Deep learning model for classifying endometrial lesions

Affiliations

Deep learning model for classifying endometrial lesions

YunZheng Zhang et al. J Transl Med. .

Abstract

Background: Hysteroscopy is a commonly used technique for diagnosing endometrial lesions. It is essential to develop an objective model to aid clinicians in lesion diagnosis, as each type of lesion has a distinct treatment, and judgments of hysteroscopists are relatively subjective. This study constructs a convolutional neural network model that can automatically classify endometrial lesions using hysteroscopic images as input.

Methods: All histopathologically confirmed endometrial lesion images were obtained from the Shengjing Hospital of China Medical University, including endometrial hyperplasia without atypia, atypical hyperplasia, endometrial cancer, endometrial polyps, and submucous myomas. The study included 1851 images from 454 patients. After the images were preprocessed (histogram equalization, addition of noise, rotations, and flips), a training set of 6478 images was input into a tuned VGGNet-16 model; 250 images were used as the test set to evaluate the model's performance. Thereafter, we compared the model's results with the diagnosis of gynecologists.

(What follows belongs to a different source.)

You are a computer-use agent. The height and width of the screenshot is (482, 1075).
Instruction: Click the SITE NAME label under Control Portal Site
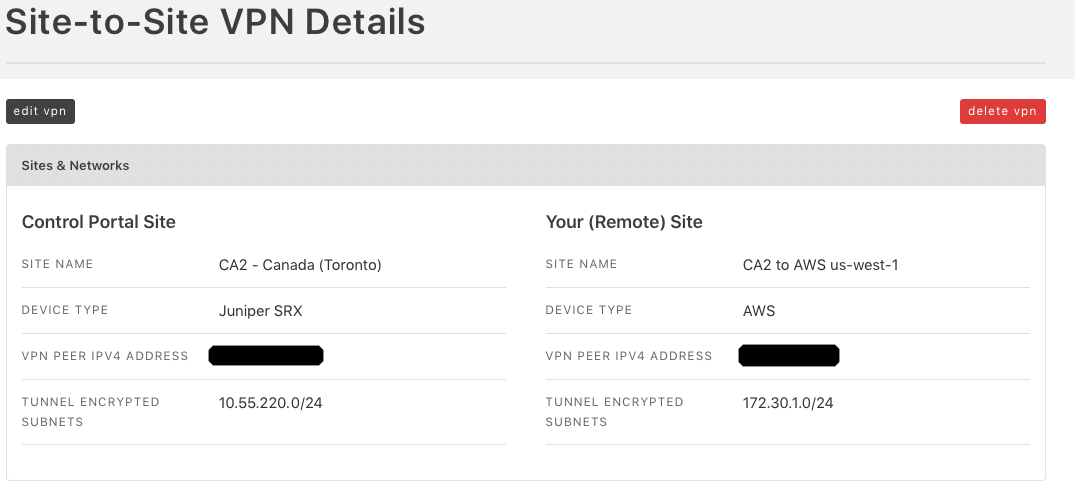click(x=58, y=264)
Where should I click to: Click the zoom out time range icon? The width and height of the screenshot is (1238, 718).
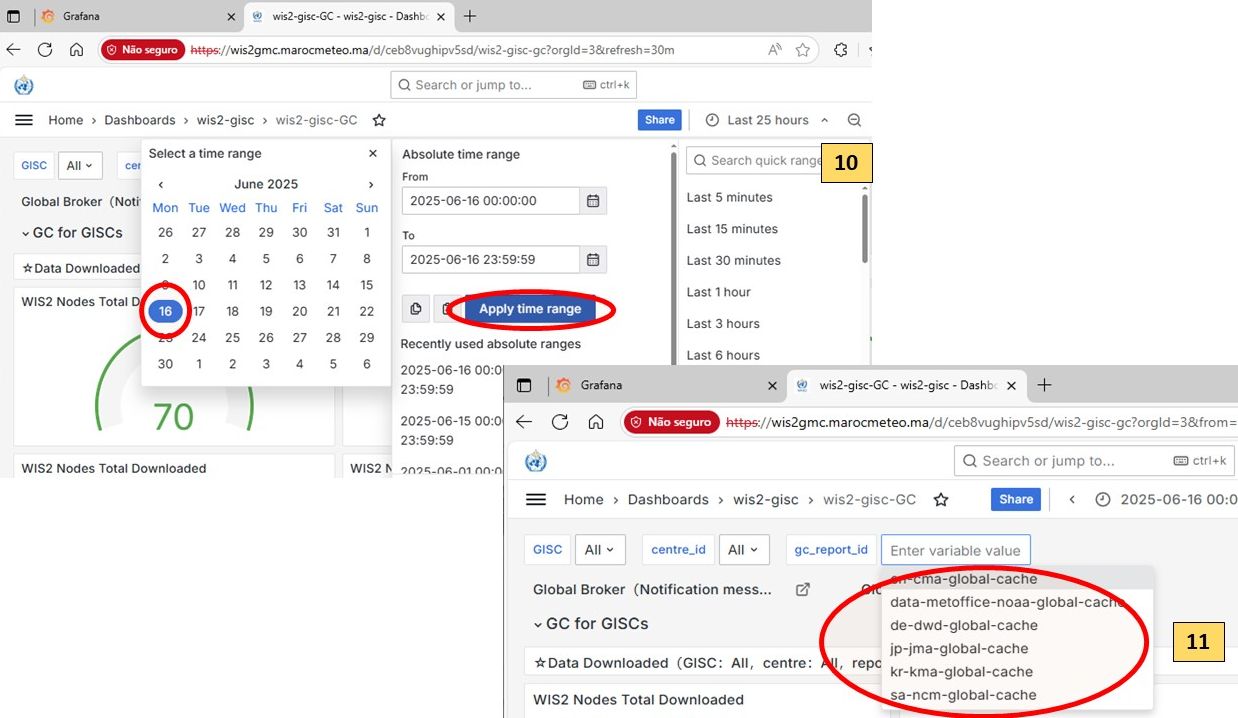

Results: The overall accuracy of the VGGNet-16 model in classifying endometrial lesions is 80.8%. Its sensitivity to endometrial hyperplasia without atypia, atypical hyperplasia, endometrial cancer, endometrial polyp, and submucous myoma is 84.0%, 68.0%, 78.0%, 94.0%, and 80.0%, respectively; for these diagnoses, the model's specificity is 92.5%, 95.5%, 96.5%, 95.0%, and 96.5%, respectively. When classifying lesions as benign or as premalignant/malignant, the VGGNet-16 model's accuracy, sensitivity, and specificity are 90.8%, 83.0%, and 96.0%, respectively. The diagnostic performance of the VGGNet-16 model is slightly better than that of the three gynecologists in both classification tasks. With the aid of the model, the overall accuracy of the diagnosis of endometrial lesions by gynecologists can be improved.

Conclusions: The VGGNet-16 model performs well in classifying endometrial lesions from hysteroscopic images and can provide objective diagnostic evidence for hysteroscopists.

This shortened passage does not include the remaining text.